Meh. I'd read this as:
"Researchers and writers jealous of massive demand and high wages of programmers, predict doom and gloom for those that picked a reasonably lucrative career path". Or perhaps "You programmed all this shit that's taking our jobs away... you'll get yours too someday!"
I think it is more like "don't think because you learned a reasonably valuable skill that that skill can't be devalued through, or replaced by, automation." It's a pattern that has repeated itself throughout history as machines replaced human labor.
Most of the examples in the article covered things like writing passable articles on local sports stories. That's a little bit different than the work I do, thank you, which isn't copy-paste crapola or rattling out statistics surrounded by fluff. It's the sort of stuff I get headaches designing and thinking about for days on end, spend time rewriting and optimizing, and talking about with other programmer friends when I come up with a really elegant solution. It's trying to figure out how to do things that no one else has actually done before, and doing it with very demanding constraints of size and speed.

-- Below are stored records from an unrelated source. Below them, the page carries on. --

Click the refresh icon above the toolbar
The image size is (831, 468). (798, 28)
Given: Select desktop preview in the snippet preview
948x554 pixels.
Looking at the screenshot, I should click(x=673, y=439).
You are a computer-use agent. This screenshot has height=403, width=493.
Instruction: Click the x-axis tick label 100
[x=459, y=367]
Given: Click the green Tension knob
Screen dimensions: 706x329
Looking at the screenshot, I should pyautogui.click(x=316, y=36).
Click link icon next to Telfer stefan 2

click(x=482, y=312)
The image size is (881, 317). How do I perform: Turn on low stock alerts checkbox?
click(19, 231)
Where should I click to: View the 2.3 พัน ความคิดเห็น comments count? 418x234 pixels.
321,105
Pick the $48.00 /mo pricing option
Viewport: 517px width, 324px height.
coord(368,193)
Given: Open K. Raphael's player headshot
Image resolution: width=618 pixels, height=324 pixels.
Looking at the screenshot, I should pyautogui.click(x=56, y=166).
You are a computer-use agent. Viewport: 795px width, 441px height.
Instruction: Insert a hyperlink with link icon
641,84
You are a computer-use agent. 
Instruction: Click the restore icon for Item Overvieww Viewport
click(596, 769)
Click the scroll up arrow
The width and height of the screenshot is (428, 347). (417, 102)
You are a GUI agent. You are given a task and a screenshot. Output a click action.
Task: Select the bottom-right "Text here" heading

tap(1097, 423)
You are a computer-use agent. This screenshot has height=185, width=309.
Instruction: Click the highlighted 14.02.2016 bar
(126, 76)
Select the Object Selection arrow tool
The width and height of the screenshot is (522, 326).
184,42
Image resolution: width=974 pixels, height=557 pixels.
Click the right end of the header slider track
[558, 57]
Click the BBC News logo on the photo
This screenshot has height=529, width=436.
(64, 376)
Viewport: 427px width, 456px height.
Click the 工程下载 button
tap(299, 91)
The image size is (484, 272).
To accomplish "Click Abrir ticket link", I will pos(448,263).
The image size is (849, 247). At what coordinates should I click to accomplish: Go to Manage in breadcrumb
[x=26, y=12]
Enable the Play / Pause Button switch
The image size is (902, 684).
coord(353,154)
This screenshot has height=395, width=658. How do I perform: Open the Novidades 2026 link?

Maybe some jobs can be automated away, but I'd probably have a hard time calling them real programming jobs if that's the case. A lot of programming is about creative problems solving, not just pure logic, which is just the means to an end. If a "robot" can do that before I'm dead, I'll eat my hat.
I also think that is a more likely scenario. Many programming jobs are little more than glorified assembly line work where some basic stock code is adapted to a specific job. That's why a lot of it is outsourced since it really doesn't require a sophisticated level of skill, merely the ability to generate the same stuff over and over. The real code writing, as you point out, still will require skills humans possess. In some ways, it's how manufacturing is returning to the US. Instead of an assembly line full of people you have a bunch of robots overseen by a much more skilled technician.
As for the newspaper articles case, that is a bit different. There, good enough and cheap beats out better and more expensive. In such cases, humans will be replaced by machines. That's why we have those damed "Touch 1 for ..." systems instead of a human answering the phone. It also means that many devices, once they reach a certain level of good enough will see less and less improvement and thus less demand for programmers.